I find it very difficult sometimes. Most of the stores in my neighborhood are chain stores - grocery, major discount retailers, etc. - but every now and then I have an opportunity to support locally owned small retailers. Today was one of those opportunities. I needed a replacement heating element for my bathroom heater. The two major hardware stores nearby only sell complete units so I would need to go to a small repair firm to get the part.
I called the first one on my list. They were able to locate the part number after I gave them the model number of the heater unit. Then they told me I would need to mail them a check to an address across town and then after they received and cashed the check they would order the part. They had no idea how long it would take for me to get it. Since in this scenario they had my money and I did not have my heater part, I called the next shop on my list.
This shop kept telling me that I had a bad model number. They were pretty insistent that it was wrong. Actually it isn't wrong, it's just an old discontinued unit. She told me once I could provide the "right" model number or the part number they would order it. I never got as far as the payment practices because I didn't have the "right" number.

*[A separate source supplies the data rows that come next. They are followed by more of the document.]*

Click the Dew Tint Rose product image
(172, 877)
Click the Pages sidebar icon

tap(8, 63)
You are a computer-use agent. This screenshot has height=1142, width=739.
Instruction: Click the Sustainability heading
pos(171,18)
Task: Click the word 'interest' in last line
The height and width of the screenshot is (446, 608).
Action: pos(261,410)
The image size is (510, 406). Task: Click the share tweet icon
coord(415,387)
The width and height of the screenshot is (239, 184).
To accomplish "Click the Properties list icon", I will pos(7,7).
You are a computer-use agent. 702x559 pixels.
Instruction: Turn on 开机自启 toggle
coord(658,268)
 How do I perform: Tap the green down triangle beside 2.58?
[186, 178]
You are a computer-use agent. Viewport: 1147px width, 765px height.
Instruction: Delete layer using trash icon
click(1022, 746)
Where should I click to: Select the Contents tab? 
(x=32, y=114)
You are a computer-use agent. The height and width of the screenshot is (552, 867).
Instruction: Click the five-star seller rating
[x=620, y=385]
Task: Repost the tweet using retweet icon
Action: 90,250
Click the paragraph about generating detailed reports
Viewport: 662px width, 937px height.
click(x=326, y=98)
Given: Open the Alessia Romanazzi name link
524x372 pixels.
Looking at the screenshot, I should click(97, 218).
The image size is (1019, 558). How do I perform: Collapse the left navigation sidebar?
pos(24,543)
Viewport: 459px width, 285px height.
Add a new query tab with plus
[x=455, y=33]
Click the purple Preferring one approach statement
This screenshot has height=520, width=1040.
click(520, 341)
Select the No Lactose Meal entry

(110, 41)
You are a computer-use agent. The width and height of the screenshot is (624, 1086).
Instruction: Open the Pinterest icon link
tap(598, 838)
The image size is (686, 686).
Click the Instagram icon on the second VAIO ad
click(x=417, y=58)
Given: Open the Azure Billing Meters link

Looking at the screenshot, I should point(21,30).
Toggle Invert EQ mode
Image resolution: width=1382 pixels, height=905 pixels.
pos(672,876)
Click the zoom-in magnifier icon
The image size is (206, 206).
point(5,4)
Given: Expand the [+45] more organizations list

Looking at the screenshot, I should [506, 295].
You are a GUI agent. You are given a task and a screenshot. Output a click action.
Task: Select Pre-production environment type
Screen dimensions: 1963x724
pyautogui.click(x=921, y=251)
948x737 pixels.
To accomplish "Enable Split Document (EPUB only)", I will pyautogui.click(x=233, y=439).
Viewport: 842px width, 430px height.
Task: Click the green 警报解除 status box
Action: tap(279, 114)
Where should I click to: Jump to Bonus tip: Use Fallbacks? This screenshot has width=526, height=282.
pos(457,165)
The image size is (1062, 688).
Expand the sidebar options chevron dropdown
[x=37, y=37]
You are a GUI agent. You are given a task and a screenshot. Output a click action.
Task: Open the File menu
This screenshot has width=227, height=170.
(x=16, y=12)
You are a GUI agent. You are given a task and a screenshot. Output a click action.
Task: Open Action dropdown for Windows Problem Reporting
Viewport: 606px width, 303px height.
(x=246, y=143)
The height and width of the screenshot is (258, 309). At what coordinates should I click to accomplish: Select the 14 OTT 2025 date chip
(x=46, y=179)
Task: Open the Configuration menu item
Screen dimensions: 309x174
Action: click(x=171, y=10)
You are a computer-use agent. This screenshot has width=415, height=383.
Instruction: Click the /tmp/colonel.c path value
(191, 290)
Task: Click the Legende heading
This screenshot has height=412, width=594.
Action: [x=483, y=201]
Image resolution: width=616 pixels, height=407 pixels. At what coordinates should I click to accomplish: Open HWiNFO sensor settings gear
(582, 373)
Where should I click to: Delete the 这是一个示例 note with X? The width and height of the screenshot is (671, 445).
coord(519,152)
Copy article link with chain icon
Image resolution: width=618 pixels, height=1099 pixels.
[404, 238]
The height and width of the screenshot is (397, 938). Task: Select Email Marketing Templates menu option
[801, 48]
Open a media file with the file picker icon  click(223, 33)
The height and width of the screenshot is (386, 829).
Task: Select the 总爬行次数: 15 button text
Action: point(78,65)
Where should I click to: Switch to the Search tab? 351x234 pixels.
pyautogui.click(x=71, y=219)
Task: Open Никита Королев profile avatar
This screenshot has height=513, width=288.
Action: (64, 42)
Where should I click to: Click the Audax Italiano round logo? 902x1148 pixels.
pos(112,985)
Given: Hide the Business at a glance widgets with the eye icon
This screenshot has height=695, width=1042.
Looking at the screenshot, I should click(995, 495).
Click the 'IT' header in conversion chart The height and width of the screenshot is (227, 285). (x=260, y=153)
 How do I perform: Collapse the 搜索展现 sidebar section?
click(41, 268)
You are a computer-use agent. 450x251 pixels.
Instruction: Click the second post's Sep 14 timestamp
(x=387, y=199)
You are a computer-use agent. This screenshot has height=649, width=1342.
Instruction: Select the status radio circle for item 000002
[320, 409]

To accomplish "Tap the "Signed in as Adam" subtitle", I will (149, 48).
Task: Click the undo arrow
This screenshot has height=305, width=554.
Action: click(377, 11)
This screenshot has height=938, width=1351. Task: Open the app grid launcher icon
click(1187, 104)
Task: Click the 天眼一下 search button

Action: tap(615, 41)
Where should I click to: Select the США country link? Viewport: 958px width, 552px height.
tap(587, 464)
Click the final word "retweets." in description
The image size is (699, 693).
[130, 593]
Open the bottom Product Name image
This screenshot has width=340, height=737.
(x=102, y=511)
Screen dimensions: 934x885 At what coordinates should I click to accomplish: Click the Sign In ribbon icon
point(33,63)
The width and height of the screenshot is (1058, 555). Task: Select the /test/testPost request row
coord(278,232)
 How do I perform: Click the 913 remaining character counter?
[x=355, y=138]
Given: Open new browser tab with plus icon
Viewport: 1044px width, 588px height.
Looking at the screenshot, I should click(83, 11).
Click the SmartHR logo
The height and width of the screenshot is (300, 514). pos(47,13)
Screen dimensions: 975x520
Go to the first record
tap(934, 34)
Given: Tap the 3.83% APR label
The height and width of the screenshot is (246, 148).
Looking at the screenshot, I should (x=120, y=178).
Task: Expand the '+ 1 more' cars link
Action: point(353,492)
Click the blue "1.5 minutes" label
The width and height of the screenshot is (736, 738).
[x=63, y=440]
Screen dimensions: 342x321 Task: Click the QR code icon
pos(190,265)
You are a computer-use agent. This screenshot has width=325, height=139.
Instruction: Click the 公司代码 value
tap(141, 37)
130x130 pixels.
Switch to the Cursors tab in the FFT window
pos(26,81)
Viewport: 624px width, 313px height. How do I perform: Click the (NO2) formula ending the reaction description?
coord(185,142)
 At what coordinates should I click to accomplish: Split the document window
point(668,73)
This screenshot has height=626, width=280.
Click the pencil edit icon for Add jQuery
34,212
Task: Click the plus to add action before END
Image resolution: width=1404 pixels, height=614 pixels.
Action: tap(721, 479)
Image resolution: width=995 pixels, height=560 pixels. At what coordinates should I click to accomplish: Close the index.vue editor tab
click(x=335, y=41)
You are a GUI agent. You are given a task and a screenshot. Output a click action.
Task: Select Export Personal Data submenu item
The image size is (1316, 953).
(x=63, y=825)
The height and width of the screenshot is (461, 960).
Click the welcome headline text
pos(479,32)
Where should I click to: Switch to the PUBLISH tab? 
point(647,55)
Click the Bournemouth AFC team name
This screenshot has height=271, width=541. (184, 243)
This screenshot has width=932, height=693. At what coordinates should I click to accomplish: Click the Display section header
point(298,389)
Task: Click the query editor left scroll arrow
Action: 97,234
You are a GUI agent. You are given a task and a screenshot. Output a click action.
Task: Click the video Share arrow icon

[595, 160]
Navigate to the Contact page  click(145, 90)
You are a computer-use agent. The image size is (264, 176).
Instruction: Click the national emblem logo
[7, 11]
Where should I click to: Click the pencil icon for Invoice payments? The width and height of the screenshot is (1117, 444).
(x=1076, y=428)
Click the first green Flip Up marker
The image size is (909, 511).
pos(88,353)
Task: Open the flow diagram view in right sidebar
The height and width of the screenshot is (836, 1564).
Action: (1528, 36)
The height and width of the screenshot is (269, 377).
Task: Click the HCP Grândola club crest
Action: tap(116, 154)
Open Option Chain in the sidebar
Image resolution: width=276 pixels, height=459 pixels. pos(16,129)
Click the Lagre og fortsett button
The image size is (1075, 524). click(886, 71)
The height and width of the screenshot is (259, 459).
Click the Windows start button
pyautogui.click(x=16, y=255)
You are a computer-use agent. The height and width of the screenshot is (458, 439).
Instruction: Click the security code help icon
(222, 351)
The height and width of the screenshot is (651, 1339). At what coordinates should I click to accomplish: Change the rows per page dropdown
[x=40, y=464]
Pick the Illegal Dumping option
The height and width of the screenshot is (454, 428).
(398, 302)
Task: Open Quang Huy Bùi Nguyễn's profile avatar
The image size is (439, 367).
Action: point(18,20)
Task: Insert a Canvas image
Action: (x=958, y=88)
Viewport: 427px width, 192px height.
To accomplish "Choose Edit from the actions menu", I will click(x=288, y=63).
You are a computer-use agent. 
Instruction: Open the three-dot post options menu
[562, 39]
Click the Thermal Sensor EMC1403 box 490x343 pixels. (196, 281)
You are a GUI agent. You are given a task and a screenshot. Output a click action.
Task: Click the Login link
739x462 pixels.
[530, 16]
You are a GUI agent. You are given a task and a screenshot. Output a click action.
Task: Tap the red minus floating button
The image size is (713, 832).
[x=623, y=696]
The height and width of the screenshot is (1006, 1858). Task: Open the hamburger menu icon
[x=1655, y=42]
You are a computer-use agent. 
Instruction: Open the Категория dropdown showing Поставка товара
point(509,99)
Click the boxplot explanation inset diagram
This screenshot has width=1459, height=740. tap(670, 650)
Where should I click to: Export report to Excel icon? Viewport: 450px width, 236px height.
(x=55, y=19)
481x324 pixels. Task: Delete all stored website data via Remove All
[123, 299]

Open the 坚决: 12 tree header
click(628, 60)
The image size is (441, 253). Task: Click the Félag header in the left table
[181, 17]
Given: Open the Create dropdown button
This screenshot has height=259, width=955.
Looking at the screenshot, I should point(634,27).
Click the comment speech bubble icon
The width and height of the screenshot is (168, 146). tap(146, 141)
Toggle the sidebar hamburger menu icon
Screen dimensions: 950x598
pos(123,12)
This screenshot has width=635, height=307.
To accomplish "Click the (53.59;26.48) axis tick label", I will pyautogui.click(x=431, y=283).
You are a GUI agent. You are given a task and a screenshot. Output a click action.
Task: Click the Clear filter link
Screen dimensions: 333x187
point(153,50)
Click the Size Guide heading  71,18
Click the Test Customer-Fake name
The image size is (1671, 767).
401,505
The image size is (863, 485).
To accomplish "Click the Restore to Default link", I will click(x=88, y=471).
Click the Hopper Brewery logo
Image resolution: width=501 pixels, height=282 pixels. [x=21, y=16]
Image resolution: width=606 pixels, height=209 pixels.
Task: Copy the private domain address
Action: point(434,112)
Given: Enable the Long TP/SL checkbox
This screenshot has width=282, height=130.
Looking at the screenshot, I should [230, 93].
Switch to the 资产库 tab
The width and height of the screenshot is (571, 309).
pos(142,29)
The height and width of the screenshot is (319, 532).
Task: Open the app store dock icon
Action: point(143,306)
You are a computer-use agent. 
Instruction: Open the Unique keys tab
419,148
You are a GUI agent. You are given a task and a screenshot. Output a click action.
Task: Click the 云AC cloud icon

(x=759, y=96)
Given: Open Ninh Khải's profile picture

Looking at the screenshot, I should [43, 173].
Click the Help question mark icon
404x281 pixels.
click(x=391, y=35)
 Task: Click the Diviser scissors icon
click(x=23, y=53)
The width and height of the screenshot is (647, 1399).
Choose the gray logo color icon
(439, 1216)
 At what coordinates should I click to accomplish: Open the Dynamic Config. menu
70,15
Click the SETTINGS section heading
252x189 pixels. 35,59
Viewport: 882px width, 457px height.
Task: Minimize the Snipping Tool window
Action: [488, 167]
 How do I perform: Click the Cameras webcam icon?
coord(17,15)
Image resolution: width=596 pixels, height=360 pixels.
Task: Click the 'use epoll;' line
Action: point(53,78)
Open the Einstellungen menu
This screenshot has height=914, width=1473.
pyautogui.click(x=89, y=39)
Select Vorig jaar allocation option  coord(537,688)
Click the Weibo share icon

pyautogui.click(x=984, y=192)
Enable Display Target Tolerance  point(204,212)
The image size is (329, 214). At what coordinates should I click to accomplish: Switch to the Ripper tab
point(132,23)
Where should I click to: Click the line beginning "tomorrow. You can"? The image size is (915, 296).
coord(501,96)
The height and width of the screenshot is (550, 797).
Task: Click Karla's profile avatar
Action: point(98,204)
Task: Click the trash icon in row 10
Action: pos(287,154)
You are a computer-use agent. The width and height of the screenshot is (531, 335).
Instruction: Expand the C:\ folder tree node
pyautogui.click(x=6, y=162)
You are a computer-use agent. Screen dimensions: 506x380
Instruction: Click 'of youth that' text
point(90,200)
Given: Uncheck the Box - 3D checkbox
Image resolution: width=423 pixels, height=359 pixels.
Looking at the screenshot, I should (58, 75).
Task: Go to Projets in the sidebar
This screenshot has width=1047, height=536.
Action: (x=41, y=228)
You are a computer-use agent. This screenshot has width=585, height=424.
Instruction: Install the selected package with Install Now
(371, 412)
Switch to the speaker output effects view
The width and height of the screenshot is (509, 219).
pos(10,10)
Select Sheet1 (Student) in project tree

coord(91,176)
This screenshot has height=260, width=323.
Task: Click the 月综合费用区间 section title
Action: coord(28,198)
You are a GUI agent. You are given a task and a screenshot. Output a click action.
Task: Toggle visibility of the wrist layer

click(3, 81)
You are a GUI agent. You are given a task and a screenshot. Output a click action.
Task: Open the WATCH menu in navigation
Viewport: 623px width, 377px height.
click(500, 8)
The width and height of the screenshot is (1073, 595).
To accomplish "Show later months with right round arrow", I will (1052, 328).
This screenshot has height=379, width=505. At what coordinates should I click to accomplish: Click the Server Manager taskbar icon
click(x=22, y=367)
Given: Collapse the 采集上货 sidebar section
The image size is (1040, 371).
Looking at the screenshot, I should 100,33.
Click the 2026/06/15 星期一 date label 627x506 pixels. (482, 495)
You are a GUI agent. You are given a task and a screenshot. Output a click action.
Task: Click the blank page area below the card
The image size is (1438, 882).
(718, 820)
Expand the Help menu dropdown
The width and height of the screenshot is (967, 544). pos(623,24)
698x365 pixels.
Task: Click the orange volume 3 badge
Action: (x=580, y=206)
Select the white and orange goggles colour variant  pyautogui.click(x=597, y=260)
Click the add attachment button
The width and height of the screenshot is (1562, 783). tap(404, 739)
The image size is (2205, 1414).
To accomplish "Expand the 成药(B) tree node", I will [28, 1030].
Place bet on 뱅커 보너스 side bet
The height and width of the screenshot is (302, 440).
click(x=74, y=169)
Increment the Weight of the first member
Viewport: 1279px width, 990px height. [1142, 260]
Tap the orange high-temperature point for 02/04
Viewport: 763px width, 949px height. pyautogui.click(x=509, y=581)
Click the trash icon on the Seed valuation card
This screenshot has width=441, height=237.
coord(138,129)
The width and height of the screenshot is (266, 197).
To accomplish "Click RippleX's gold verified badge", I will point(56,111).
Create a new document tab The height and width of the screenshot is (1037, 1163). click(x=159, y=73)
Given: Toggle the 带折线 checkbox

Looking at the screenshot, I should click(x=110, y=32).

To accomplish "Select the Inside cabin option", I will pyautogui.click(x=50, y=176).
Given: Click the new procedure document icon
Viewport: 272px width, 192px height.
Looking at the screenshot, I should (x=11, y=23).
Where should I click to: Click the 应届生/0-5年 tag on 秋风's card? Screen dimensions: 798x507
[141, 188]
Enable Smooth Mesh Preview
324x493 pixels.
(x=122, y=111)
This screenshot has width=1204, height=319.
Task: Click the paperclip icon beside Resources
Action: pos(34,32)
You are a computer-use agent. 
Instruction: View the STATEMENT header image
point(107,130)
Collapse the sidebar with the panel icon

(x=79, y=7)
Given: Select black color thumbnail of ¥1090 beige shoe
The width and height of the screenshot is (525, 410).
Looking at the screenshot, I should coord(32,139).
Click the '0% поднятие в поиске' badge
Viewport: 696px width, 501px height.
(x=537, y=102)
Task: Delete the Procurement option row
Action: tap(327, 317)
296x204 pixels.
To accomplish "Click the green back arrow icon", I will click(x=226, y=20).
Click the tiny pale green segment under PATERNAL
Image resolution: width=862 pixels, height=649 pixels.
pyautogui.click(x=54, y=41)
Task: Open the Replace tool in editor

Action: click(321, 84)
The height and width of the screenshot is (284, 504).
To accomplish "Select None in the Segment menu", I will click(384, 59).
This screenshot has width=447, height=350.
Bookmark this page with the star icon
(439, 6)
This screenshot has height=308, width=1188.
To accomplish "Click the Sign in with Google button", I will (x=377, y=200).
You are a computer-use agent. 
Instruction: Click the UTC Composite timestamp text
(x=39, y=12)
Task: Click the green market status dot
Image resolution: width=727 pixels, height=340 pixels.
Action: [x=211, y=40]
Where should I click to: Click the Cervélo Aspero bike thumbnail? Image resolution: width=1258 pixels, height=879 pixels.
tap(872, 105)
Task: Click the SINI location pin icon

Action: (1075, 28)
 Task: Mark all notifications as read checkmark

So finally, I resorted to the internet. After I plugged in the model number and the word "heating element" up popped a nice internet store website that 1) showed all the different model numbers that this heating element would fit, 2) had the same price (only a few pennies less) than the price quoted to me by shop number 1, and 3) would take my credit card number and ship it immediately. Since it is getting colder here and this is the only source of heat for our bathroom, I placed my order. The entire transaction took about 2 minutes.
So much for our local businesses. I didn't use internet shopping on a price decision, I used it on a service decision. The human service I was receiving was just unsatisfactory.